O cenário não é exclusivo do Brasil, e problemas de produção em outros grandes produtores, como Colômbia e Vietnã, também impactam nos preços. Criou-se, com isso, o que Celírio Inácio, diretor-executivo da Abic, considera ser um cenário raro, de grande especulação em torno dos preços do produto.
Açúcar
Segundo informações da União da Indústria de Cana-de-açúcar (Unica), as usinas do Centro-Sul processaram 19,68 milhões de toneladas de cana-de-açúcar no final do ano passado, queda de 46,77% em relação ao mesmo período do ano passado.
“O dólar acima de R$ 5,60 também é um forte estímulo às exportações brasileiras, o que ajuda a enxugar a oferta doméstica. Além disso, a gasolina mais cara nos postos de combustíveis estimula o aumento da produção de etanol em detrimento da de açúcar”, analisa a Unica.
Em outubro do ano passado, segundo a Unica, 60,89% da cana-de-açúcar processada foi destinada à produção do biocombustível e apenas 39,11% à de açúcar.
Crises do café
Segundo Inácio, o café é uma planta perene, que não costuma passar por grandes alterações de produções que levem a altas nos preços. Com isso, as crises ligadas ao produto são mais raras, e espaçadas temporalmente. Mas existe um fator em comum a elas: a causa é climática.
A última grande crise do café foi em 1994, quando uma geada atingiu os estados de Paraná e São Paulo, que na época ainda eram os maiores produtores. A saca do café ultrapassou US$ 200 à época com a queda na produção.
Antes disso, a chamada “geada negra”, também no Paraná, afetou a produção das safras para 1975, 1976 e 1977, e o cenário piorou com a disseminação de uma doença chamada ferrugem alaranjada. Com isso, a saca chegou a US$ 400.
Antes disso, em 1969, outra geada levou à perda de até 70% da safra daquele ano.
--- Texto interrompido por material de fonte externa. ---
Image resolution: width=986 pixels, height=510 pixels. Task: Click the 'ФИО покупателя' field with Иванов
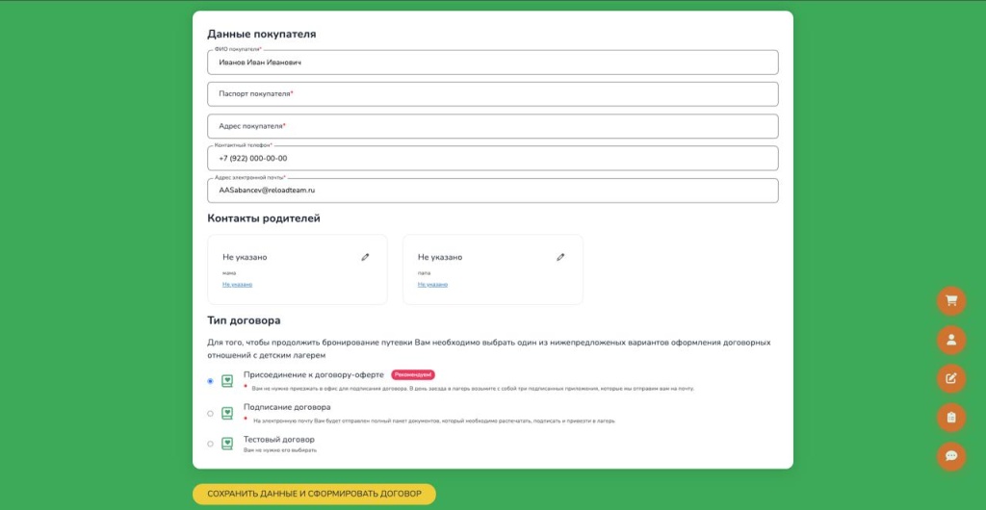click(492, 63)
Outra grande crise foi a da década de 1930, quando houve uma superprodução do produto, a oferta superou a demanda e os preços caíram.
O Brasil era o maior produtor mundial de café naquele período, com o produto com peso grande na economia, e o governo de Getúlio Vargas decidiu comprar e queimar estoques de café para manter os preços altos.
Comparativamente, a crise atual do café está seguindo o caminho das anteriores. Inácio afirma que, atualmente, a saca do café está em torno de R$ 1.200, ou cerca de US$ 213, em linha com preços de episódios anteriores.
Fatores para a alta
A análise dos preços do café leva em conta, primeiro, o fato dele ser um produto de cultura bianual. Ou seja, uma produção ruim em 2021 tende a impactar a de 2022, e a recuperação é vista apenas em 2023.
André Rolha, analista da Venice Investimentos, afirma que a falta de chuvas e as geadas no Brasil afetaram quase 589 mil toneladas de café, em especial em São Paulo e Minas Gerais, estado que concentra cerca de 50% da produção do grão.
A perspectiva ruim para a safra 2021-2022 se soma a uma produção baixa na safra de março de 2020 a setembro de 2021. “A safra passada (2019-2020) foi recorde, mas tivemos um aumento do consumo interno com a pandemia e um recorde na exportação. Ela foi em torno de 60 milhões de sacas. Essa safra foi menor, não deve passar de 47 milhões de sacas”, afirma Inácio.
A produção baixa e a perspectiva de números também reduzidos em 2022 criam um cenário especulativo, com os preços da safra 2021-2022 já sendo afetados. “Dependendo de como impacta o solo, a raiz, o produtor pode antecipar a produção e estocar prevendo uma alta de preços, e isso já tem sido repassado ao consumidor”, afirma Rolha.
Além das geadas, outro aspecto que tem afetado os preços do café é a alta do dólar. Por um lado, o real desvalorizado estimula os produtores a exportar o café, já que a lucratividade é maior, mas a baixa oferta no mercado interno faz os preços subirem.
Levando em conta esse cenário, Rolha afirma que 2022 deve ter a máxima em 25 anos do preço do café no Brasil. “Se considerar que vimos no ano uma saca até R$ 600 o quilo, o vencimento em dezembro já está a R$ 1.300 a saca do café arábico. O preço tem espaço para subir ainda mais”.